## [Work to complete]
In the listing that follows, the range to quote begins at the line that has "Task: Check the Iza Silva row checkbox" and ends after the line that has "This screenshot has height=513, width=1256."; quote it verbatim and add nothing.

## [Given records]
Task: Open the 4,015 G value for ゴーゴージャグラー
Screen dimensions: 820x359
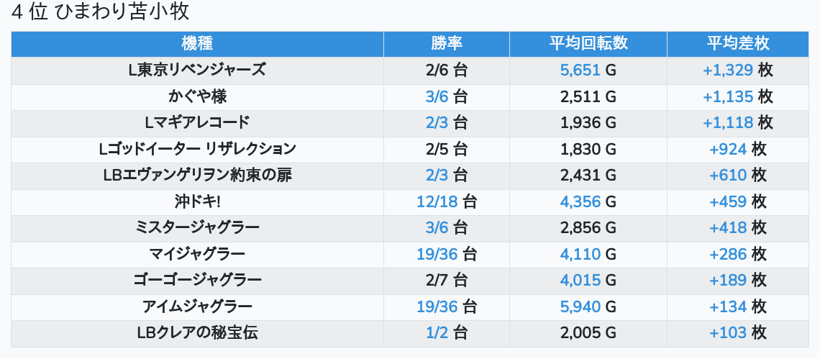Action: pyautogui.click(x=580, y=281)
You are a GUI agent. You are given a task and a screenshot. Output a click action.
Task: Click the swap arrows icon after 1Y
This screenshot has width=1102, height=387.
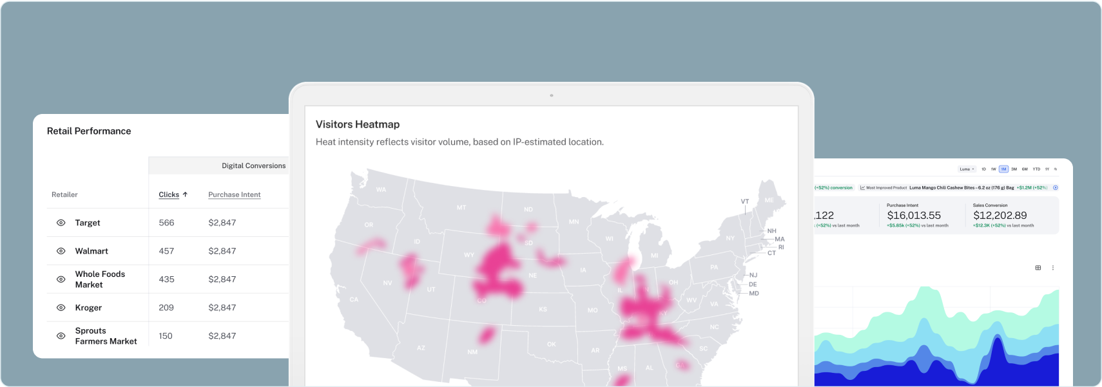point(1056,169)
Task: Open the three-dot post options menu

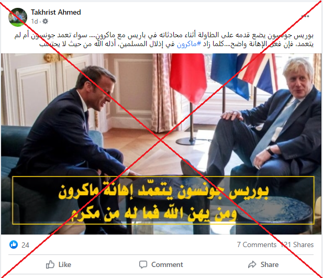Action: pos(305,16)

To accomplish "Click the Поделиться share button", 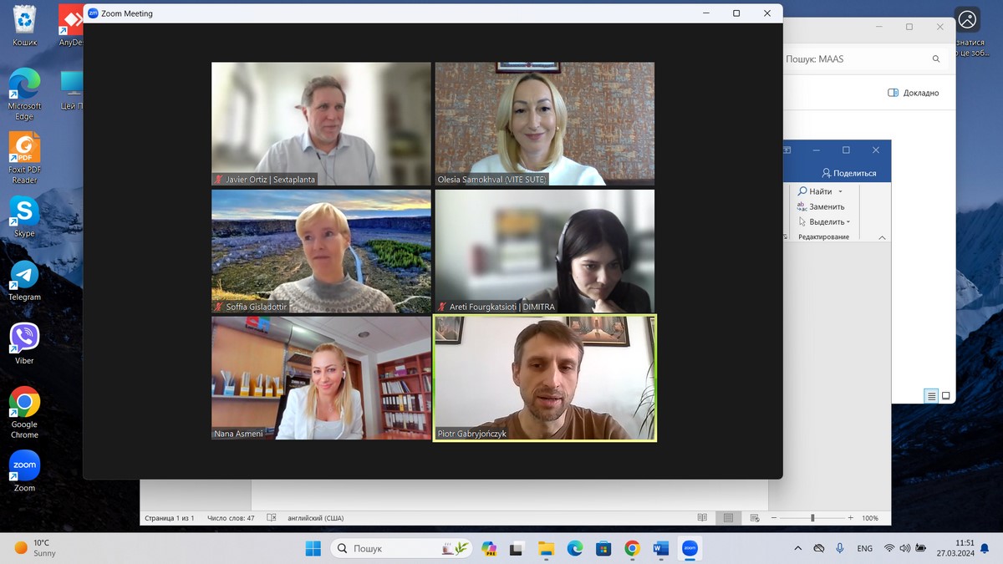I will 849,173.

--

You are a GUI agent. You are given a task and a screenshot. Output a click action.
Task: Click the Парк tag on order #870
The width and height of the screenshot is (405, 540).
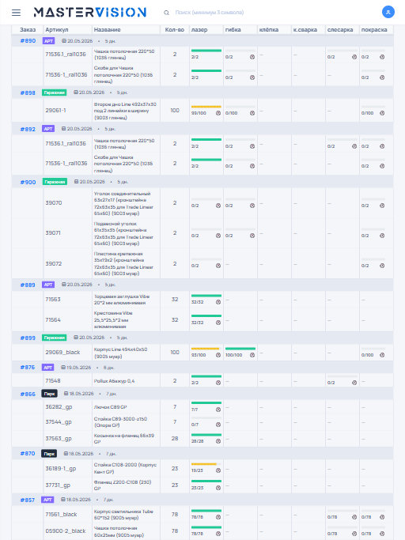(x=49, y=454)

---

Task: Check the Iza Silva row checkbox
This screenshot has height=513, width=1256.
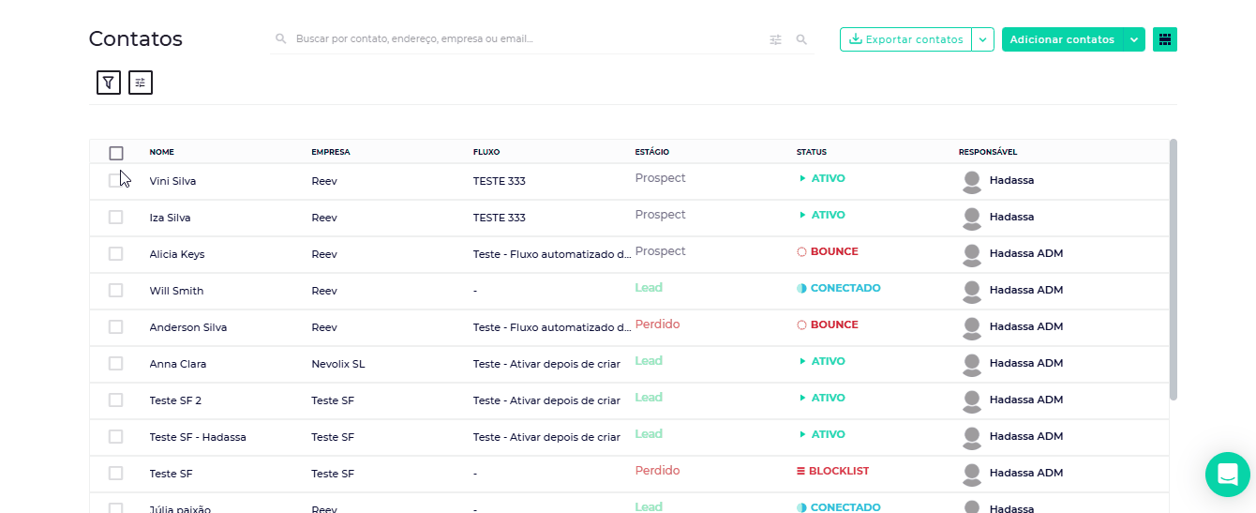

## [Answer to the problem]
Task: Check the Iza Silva row checkbox
This screenshot has height=513, width=1256.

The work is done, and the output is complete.